-------- Quoted text --------

Investigating SPIR-V for the shader system - Part 2

Youness KAFIA

November 20, 2024

In this second part we're going to dive deeper in how the current SDSL compiler works and how we are improving on it for the SPIR-V compiler. This will be a sort of personal log book of my research on the subject.

Table of Contents:

Preface
How it works currently
The idea for SPIR-V
Implementation
The Irony
Conclusions

In the last blog post, we briefly saw why SPIR-V was an interesting shader format for our new shader compiler. After a year of research on this subject I'm coming back with ideas and implementations!

Preface 🔗

Rewriting the shader system is a complicated task in itself. As you may already know, Stride was initially a commercial product that was open-sourced not long ago, and some of the original devs left. This has led to a difficulty gathering information on the inner working of the engine.

Fortunately we still have some of the original team members helping and answering questions, and the source code is well written and easy to understand, this has helped a lot of contributors to be able to fix issues quite fast.

As for me, I started this project with no prior knowledge of how compilers worked and a very faint idea of how shaders works. I've learned some things and am trying my best, so if you have any ideas, improvements and criticism, I'll be happy to discuss it on our Discord server or in a GitHub discussion. 😊

The code related should be available in the SDSL repository of Stride. Hopefully it'll be merged in the Stride repository itself in the future!

Also credit to Felicia Salomone/@phaelicis for the art!

How it works currently 🔗

There are two components to SDSL :

The effect system
The shader mixin system

The effect system sits at a higher level than the shader mixins. It drives the creation of shader permutations through mixin operations of shader mixins.

A shader mixin is a building block for shaders in Stride, they are mixed and merged together to produce one final shader that will be used in rendering pipelines. Mixins is another way to reuse code without going through an inheritance hierarchy, there are many ways to go about it and SDSL has very specific kind of rules.

A quick example for this :

// Let's define two shader mixins with different fields and simple method
shader MixinA
{
    int a;
    void Foo()

--------

— Set task 1 —
Summarize the SPIR-V blog post in two sentences.
— Set task 2 —
Please turn the paragraph of the SPIR-V blog post that begins "A shader mixin is a building block" into a bulleted list that keeps its main facts.
— Set task 3 —
Write what comes next in the SPIR-V blog post, picking up right after the last line shown in the MixinA code.
The material that comes next has no connection to the SPIR-V blog post.

-------- Source material --------

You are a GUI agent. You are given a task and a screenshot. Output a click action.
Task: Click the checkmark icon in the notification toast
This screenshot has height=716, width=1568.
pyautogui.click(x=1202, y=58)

--------

— Reply 1 —
The SPIR-V blog post is the second part of a personal log on how Stride's current SDSL compiler works and how it is being improved for a SPIR-V compiler, written after a year of research by an author who began with no prior knowledge of how compilers work. It explains that SDSL has two components, the effect system and the shader mixin system, with the effect system driving the creation of shader permutations by mixing shader mixins, the building blocks merged into one final shader for rendering pipelines.

— Reply 2 —
- Shader mixins are building blocks for shaders in Stride.
- They are mixed and merged to produce one final shader used in rendering pipelines.
- Mixins are a way to reuse code without an inheritance hierarchy.
- There are many ways to approach mixins, and SDSL has very specific rules.

— Reply 3 —
    {
        int bar = a + 3;
    }
}
shader MixinB
{
    float b;
    void Foo()
    {
        float bar2 = b * 0.5f;
    }
}
// And one that is going to inherit our two first shaders
shader MixinC : MixinA, MixinB
{
    float c;
}

The inheritance is going to reuse the code present in the mixins and mix them together using a set of rules.

In this case the MixinC will internally look like :

shader MixinC : MixinA, MixinB
{
    // MixinC fields from MixinA and MixinB are copied as is
    int a;
    float b;
    float c;
  
    // Methods are merged together, statements appear in order of apparition of mixins.
    void Foo()
    {
        int bar = a + 3;
        float bar2 = b * 0.5f;
    }
}

This system makes it surprisingly easy to add shaders to material parts, say you want to add a shader to compute the emissive component of a material, just create a CustomAwesomeEmissiveMixin, inherit Texturing, ComputeColor, implement the float4 ComputeColor() method, ✨woopdeedoo✨ Stride will automatically generate a new permutation of our material shader by adding in the emissive mixin!

The way it's implemented comes from a very simple idea :

Generate syntax trees representing the SDSL code
Mix syntax trees together
Convert tree into HLSL code
If GLSL is needed, convert HLSL to GLSL

But this has some issues regarding performance :

Mixing tree structures together to generate new permutations involves a lot of deep cloning/defensive copies.
Extracting information from text is slower than extracting it from compact binary data
The garbage collector is going to be stressed and have some stutters due to allocations needed by cloning/defensive copies and parsing data.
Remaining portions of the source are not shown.